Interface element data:

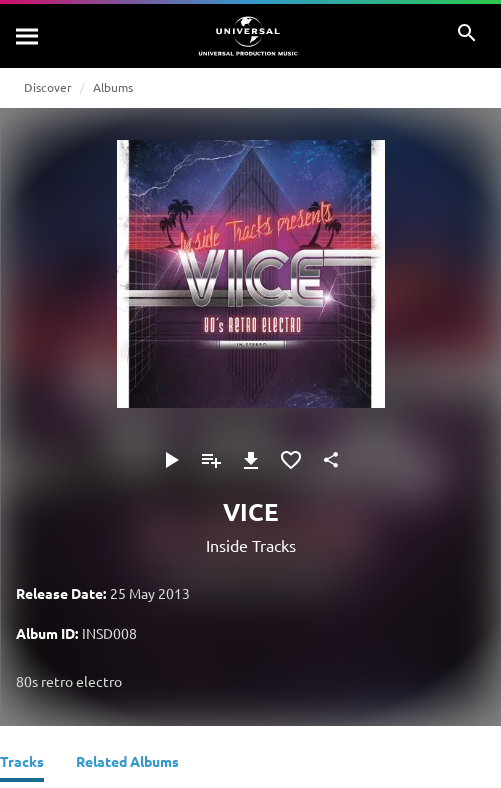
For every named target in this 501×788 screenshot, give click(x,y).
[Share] (331, 460)
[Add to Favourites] (291, 460)
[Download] (251, 460)
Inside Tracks (251, 545)
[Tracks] (22, 764)
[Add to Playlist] (211, 460)
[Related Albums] (127, 764)
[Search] (28, 36)
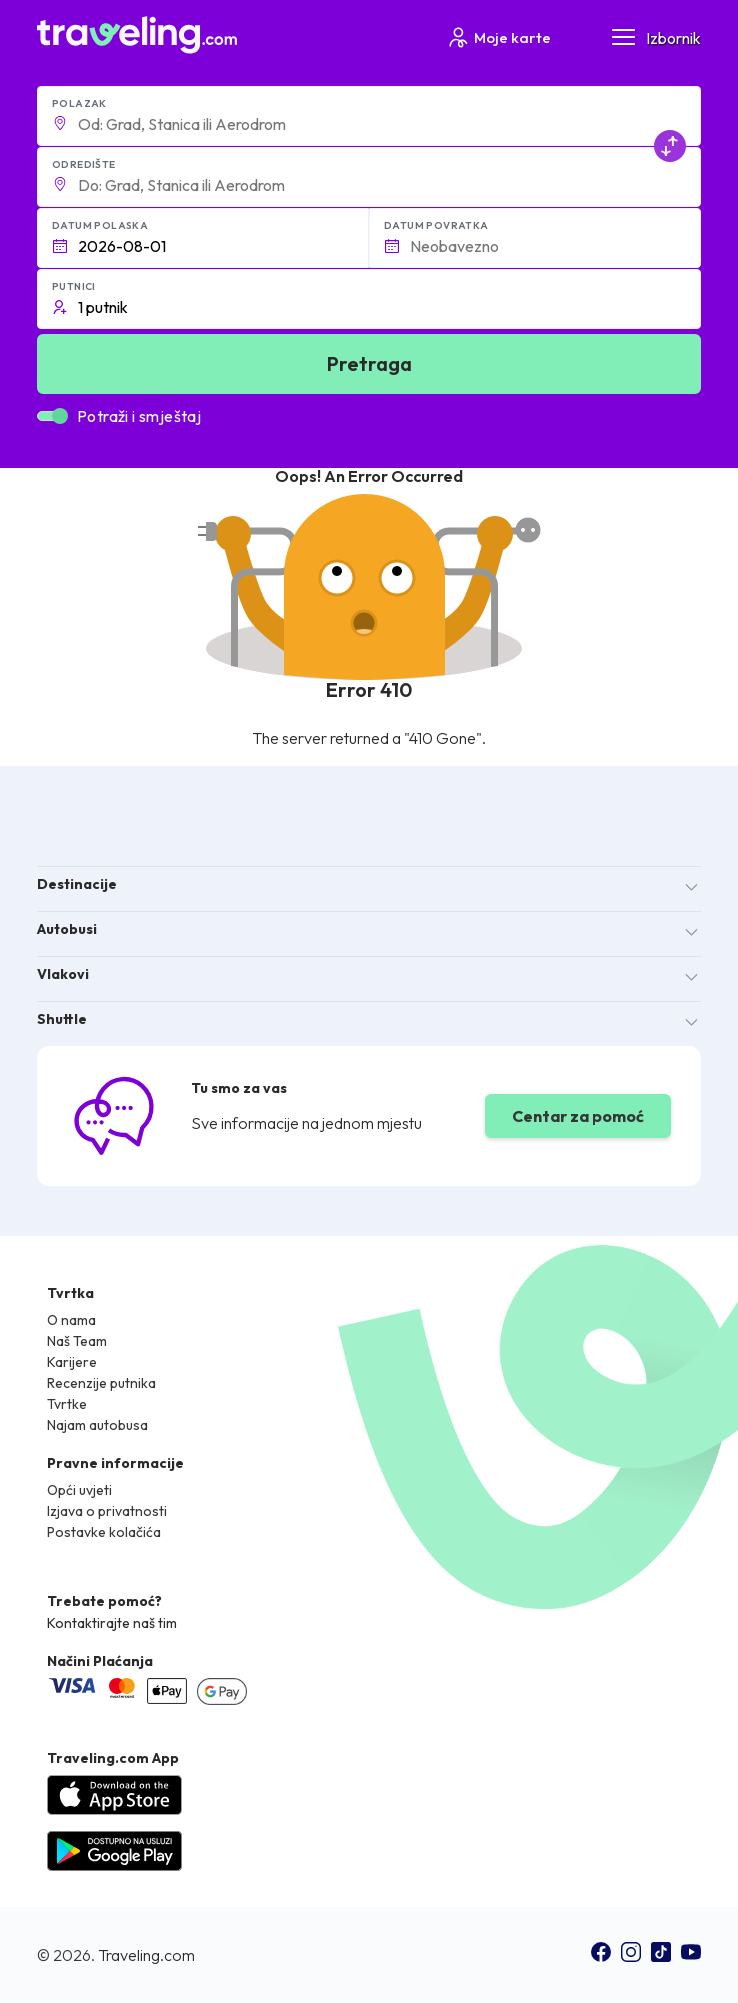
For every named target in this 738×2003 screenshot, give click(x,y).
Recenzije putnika (101, 1383)
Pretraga (369, 363)
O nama (71, 1320)
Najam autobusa (97, 1425)
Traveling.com (146, 1955)
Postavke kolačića (104, 1532)
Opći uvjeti (79, 1490)
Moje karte (498, 37)
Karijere (72, 1362)
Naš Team (77, 1341)
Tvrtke (67, 1404)
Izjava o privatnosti (107, 1511)
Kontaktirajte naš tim (112, 1623)
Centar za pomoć (578, 1116)
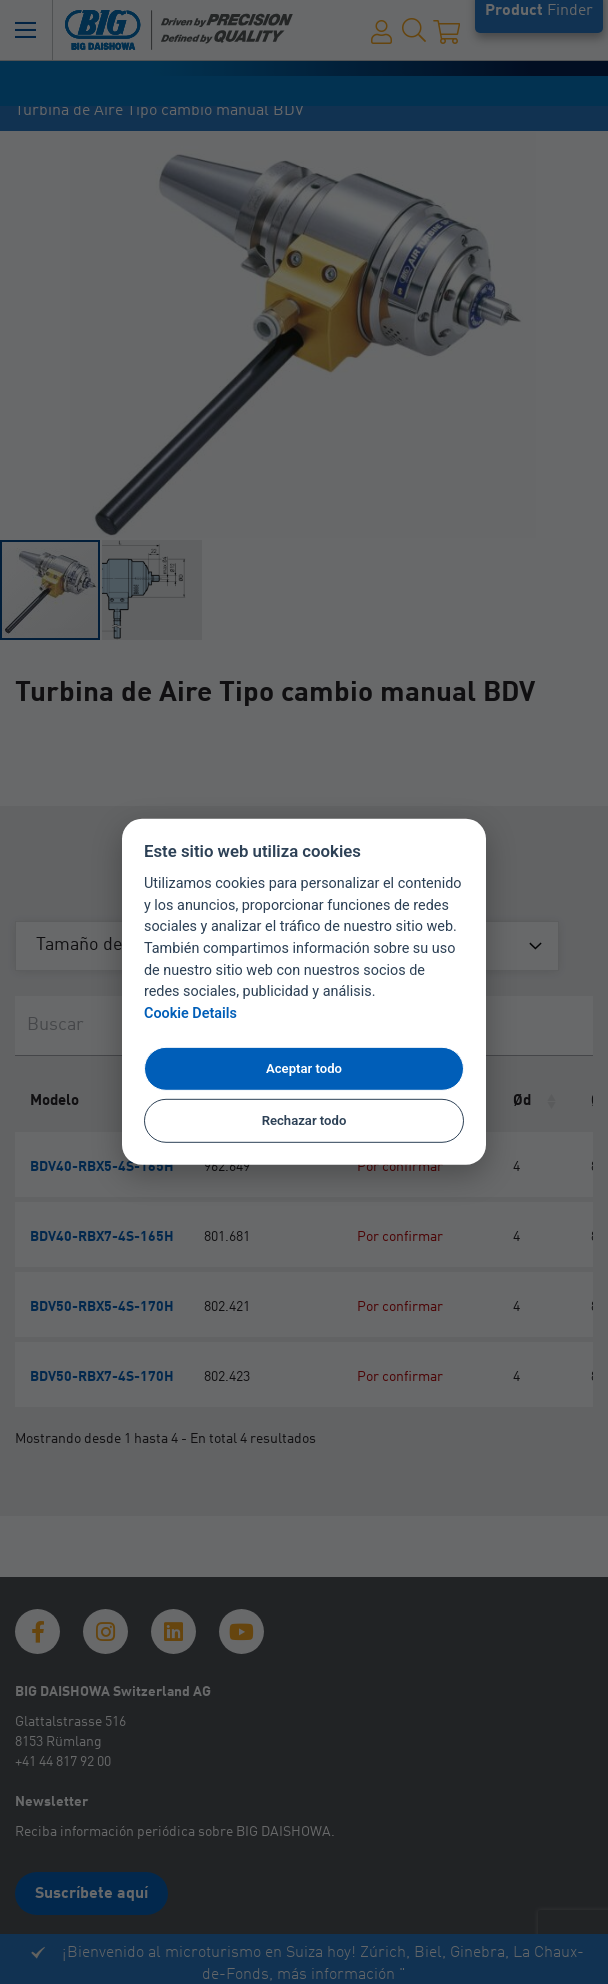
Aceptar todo (304, 1068)
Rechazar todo (304, 1120)
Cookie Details (190, 1013)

What you should do.
Recast every line of the data above as a Markdown table with two columns, No. and Entry, numbering the lines in order and skipping any blank ones. Leave the pictures out of the table.

Solution.
| No. | Entry |
|---|---|
| 1 | For every named target in this 501×788 screenshot, give click(x,y). |
| 2 | [Share] (331, 460) |
| 3 | [Add to Favourites] (291, 460) |
| 4 | [Download] (251, 460) |
| 5 | Inside Tracks (251, 545) |
| 6 | [Tracks] (22, 764) |
| 7 | [Add to Playlist] (211, 460) |
| 8 | [Related Albums] (127, 764) |
| 9 | [Search] (28, 36) |
| 10 | For every named target in this 738×2003 screenshot, give click(x,y). |
| 11 | Recenzije putnika (101, 1383) |
| 12 | Pretraga (369, 363) |
| 13 | O nama (71, 1320) |
| 14 | Najam autobusa (97, 1425) |
| 15 | Traveling.com (146, 1955) |
| 16 | Postavke kolačića (104, 1532) |
| 17 | Opći uvjeti (79, 1490) |
| 18 | Moje karte (498, 37) |
| 19 | Karijere (72, 1362) |
| 20 | Naš Team (77, 1341) |
| 21 | Tvrtke (67, 1404) |
| 22 | Izjava o privatnosti (107, 1511) |
| 23 | Kontaktirajte naš tim (112, 1623) |
| 24 | Centar za pomoć (578, 1116) |
| 25 | Aceptar todo (304, 1068) |
| 26 | Rechazar todo (304, 1120) |
| 27 | Cookie Details (190, 1013) |